Las cosas han cambiado en según qué ambientes. En otros permanece el machismo atávico, el hombre de la camisa desabrochada hasta el cuarto botón. Hace apenas un mes los ojos verdes de quien esto escribe observaron como un adolescente que sería aceptado en la mara Salvatrucha sin necesidad del aval de dos padrinos llevaba casi a tirones a una cría de su edad. Estaba claro que ella sabía que le pertenecía, lo que la convertía no en víctima, sino en esclava.

Hay que acabar con la esclavitud. El feminismo, cuando oficia de Lincoln, es valioso en extremo. Otra cosa es cuando deriva en hembrismo, que es machismo con flequillo. Pensar que todos los hombres son iguales es incluir el cliché, la filosofía del sectario, en el complejo ámbito de las relaciones, donde el cromosoma no es prevalente. Quiero decir que el urinario de pared no es necesariamente inferior ni superior al bidé. 
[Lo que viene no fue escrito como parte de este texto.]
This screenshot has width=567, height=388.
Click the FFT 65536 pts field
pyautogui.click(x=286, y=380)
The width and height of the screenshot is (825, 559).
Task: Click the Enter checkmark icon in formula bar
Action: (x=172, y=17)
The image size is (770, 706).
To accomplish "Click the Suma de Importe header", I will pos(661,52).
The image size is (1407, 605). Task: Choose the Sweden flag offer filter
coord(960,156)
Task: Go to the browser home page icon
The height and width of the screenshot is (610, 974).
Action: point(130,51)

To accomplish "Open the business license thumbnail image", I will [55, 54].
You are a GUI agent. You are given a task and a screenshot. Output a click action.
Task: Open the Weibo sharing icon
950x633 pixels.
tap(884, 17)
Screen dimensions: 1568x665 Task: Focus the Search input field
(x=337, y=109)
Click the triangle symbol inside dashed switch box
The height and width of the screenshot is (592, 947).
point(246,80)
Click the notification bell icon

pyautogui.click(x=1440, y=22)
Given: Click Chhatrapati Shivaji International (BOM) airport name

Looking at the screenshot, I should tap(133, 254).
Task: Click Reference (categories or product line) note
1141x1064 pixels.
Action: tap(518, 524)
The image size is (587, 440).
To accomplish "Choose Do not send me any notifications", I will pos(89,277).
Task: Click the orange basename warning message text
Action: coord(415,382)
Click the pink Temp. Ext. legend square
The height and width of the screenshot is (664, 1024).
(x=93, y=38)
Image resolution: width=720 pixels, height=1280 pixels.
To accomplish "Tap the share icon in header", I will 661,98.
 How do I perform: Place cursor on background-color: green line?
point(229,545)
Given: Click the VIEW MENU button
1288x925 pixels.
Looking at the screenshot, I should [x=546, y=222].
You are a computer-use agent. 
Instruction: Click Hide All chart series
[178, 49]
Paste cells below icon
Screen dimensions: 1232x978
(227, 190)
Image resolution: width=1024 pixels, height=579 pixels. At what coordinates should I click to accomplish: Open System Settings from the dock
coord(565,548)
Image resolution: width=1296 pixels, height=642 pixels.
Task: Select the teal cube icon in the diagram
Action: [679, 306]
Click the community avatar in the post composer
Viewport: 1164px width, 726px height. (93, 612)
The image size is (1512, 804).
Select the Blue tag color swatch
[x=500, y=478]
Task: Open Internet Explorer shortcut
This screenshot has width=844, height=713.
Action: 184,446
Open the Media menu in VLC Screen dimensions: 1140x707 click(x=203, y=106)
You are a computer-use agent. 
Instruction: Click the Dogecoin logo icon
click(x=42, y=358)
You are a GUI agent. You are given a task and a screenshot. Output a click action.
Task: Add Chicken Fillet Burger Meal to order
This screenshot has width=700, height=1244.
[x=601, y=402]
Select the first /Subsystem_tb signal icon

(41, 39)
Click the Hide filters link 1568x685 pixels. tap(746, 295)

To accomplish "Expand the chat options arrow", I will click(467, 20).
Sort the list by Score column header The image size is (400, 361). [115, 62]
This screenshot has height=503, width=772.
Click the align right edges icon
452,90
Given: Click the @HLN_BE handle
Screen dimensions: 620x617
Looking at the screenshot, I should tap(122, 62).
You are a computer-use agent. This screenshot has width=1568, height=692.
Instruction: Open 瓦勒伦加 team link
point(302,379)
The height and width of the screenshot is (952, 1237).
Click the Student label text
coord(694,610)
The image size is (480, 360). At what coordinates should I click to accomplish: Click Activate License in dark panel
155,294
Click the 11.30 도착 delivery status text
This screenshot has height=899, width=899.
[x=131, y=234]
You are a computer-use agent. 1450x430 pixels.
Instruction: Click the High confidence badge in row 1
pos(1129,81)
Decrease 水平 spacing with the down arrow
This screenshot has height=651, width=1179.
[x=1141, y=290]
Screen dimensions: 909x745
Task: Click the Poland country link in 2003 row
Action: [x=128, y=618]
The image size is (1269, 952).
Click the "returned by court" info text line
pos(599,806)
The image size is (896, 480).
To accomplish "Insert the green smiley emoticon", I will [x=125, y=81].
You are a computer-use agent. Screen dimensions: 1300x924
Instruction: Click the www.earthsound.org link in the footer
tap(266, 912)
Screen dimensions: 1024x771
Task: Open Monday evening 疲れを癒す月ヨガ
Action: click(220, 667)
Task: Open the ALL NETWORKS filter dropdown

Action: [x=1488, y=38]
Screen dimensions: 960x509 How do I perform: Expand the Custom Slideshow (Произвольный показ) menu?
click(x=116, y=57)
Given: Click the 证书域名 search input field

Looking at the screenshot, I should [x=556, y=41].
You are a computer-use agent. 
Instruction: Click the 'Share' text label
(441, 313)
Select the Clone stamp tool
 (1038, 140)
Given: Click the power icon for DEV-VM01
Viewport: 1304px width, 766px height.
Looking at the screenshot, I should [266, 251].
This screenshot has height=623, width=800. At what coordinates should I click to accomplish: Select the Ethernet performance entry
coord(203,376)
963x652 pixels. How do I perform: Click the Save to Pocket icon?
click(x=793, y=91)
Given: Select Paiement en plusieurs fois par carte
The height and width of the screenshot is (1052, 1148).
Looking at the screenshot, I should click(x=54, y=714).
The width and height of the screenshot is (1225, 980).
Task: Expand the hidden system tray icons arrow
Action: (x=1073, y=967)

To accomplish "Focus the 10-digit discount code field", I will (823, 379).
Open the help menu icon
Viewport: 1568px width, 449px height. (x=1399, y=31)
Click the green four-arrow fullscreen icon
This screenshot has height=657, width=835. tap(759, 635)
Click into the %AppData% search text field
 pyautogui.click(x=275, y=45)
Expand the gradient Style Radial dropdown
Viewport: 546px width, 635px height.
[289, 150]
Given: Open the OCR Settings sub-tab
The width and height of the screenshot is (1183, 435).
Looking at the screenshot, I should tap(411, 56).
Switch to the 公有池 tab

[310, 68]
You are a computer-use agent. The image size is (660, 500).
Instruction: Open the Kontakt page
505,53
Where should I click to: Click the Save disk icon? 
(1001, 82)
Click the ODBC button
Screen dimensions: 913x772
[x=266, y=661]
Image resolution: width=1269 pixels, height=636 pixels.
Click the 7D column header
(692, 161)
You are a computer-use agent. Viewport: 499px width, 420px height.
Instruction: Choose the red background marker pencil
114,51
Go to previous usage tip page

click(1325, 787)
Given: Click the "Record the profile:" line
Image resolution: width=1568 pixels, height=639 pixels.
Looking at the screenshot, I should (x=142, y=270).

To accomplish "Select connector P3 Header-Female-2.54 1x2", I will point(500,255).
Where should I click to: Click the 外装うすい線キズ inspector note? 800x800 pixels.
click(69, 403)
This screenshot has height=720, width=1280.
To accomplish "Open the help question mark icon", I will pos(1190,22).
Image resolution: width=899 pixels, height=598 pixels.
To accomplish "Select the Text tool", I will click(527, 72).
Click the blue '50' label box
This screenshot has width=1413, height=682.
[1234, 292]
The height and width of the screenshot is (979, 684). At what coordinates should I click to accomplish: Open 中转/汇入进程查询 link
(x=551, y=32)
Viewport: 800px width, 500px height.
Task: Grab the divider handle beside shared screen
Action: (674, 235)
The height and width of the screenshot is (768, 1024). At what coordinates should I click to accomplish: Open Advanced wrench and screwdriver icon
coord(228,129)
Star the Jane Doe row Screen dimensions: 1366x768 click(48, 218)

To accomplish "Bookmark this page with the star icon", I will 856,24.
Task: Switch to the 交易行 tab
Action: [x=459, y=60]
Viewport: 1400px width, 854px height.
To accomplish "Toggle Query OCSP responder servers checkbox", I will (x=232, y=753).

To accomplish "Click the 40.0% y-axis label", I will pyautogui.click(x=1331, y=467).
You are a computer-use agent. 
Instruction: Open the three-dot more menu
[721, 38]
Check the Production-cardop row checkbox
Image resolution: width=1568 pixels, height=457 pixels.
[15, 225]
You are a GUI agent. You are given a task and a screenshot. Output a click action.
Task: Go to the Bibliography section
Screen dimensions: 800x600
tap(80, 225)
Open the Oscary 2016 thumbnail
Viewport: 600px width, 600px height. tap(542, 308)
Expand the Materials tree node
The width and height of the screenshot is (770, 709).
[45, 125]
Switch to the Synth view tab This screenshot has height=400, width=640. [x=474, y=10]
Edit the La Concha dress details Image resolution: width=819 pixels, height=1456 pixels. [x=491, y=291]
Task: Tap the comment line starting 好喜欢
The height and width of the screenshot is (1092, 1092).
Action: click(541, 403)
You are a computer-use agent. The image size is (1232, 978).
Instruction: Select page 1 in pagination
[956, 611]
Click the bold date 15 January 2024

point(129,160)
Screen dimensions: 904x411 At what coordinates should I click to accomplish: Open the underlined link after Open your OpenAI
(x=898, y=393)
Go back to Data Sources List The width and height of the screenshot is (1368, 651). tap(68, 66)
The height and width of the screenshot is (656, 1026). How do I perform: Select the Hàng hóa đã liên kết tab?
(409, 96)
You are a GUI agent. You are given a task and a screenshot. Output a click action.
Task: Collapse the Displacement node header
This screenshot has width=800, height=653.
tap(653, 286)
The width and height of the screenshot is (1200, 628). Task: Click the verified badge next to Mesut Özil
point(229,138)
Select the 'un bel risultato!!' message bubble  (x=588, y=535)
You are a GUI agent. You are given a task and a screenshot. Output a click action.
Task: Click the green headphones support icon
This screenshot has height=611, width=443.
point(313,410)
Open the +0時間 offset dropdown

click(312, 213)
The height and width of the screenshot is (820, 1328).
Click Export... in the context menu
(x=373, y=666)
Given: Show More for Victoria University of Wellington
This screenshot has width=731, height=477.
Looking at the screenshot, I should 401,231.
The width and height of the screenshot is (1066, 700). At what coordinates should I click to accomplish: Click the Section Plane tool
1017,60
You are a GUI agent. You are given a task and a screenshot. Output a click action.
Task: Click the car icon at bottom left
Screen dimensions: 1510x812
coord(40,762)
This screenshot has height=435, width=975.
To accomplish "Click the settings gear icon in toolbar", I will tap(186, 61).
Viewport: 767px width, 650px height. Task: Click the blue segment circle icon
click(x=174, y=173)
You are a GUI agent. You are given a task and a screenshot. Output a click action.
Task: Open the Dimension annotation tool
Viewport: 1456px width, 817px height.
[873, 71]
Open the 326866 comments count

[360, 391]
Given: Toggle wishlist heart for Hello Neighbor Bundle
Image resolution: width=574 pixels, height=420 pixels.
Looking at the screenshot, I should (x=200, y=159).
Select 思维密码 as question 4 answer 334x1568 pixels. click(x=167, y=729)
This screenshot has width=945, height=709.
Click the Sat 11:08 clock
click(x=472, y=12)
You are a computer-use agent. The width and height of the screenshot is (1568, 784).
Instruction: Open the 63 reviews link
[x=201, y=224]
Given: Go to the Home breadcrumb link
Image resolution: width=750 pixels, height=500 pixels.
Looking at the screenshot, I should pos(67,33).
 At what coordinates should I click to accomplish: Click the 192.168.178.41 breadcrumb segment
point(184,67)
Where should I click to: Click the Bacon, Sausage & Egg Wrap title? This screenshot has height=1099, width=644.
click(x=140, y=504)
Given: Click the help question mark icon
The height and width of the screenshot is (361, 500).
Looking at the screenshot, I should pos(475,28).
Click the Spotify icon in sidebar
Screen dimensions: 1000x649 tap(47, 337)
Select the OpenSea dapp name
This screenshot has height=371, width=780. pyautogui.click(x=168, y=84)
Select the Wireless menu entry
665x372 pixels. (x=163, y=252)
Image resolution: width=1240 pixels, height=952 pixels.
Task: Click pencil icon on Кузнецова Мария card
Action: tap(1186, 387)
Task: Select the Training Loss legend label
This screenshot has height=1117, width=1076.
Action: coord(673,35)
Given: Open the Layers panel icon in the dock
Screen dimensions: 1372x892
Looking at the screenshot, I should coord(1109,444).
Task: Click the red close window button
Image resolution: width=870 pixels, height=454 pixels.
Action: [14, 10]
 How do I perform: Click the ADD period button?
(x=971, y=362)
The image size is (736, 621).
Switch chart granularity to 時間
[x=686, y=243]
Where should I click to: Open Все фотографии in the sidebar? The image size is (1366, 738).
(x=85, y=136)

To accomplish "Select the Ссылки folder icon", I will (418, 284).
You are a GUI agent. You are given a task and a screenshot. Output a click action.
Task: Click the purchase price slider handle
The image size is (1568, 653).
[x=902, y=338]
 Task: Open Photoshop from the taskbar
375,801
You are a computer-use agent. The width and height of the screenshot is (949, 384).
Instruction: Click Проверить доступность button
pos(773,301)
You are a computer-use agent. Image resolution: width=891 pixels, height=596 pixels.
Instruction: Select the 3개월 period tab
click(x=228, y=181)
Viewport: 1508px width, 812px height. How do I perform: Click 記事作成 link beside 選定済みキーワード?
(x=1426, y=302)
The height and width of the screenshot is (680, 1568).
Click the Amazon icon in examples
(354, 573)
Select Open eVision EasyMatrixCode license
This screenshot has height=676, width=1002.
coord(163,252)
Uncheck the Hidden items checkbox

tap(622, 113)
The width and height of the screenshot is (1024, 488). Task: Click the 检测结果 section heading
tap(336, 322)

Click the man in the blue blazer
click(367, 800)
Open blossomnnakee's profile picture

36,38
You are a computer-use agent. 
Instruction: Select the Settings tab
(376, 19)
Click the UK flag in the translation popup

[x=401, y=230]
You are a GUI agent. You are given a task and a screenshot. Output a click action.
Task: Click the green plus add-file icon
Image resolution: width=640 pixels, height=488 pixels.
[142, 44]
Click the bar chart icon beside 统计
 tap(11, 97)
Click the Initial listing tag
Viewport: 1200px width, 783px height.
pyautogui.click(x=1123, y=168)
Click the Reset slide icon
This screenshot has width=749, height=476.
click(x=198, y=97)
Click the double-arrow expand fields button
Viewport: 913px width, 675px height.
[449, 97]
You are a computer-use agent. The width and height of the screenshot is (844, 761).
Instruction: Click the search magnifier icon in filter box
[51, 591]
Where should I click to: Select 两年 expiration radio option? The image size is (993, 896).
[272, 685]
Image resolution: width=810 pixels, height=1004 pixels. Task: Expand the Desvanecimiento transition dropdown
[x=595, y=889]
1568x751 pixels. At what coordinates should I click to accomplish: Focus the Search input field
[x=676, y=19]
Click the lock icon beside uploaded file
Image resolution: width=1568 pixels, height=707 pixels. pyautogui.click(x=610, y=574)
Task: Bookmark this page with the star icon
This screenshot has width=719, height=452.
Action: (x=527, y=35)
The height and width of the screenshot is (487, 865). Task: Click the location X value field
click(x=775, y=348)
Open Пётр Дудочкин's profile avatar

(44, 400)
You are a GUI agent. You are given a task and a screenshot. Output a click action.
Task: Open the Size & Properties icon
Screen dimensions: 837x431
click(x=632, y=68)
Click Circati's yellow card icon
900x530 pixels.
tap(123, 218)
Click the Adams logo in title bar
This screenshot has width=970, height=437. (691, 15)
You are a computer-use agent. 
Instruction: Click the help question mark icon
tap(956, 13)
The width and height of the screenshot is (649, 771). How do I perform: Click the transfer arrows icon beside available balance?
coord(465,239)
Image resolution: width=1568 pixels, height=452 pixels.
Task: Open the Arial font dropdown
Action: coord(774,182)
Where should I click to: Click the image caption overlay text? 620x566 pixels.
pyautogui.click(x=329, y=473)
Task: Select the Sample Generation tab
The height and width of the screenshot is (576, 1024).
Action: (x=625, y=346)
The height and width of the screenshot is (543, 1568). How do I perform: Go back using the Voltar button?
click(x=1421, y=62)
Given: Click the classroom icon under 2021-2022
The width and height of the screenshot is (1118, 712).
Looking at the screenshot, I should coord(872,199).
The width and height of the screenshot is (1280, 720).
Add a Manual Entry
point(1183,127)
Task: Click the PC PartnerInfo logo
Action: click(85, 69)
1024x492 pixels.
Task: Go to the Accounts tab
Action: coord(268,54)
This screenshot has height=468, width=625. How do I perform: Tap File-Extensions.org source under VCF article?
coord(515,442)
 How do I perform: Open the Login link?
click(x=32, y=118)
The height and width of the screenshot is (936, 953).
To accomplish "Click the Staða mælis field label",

La diferencia nos aproxima porque todo puzle se completa con piezas desiguales. Hablo, claro, de esa desigualdad existente entre la levadura y la harina que desemboca en el pan de pueblo. Mira por donde lo que nos distingue es lo que nos complementa. Y eso, lejos de convertir a quien lo descubre en socio de un club inglés vetado a las mujeres, ayuda a equiparar a los sexos. En otras palabras, mi contribución al feminismo es mi defensa de la masculinidad.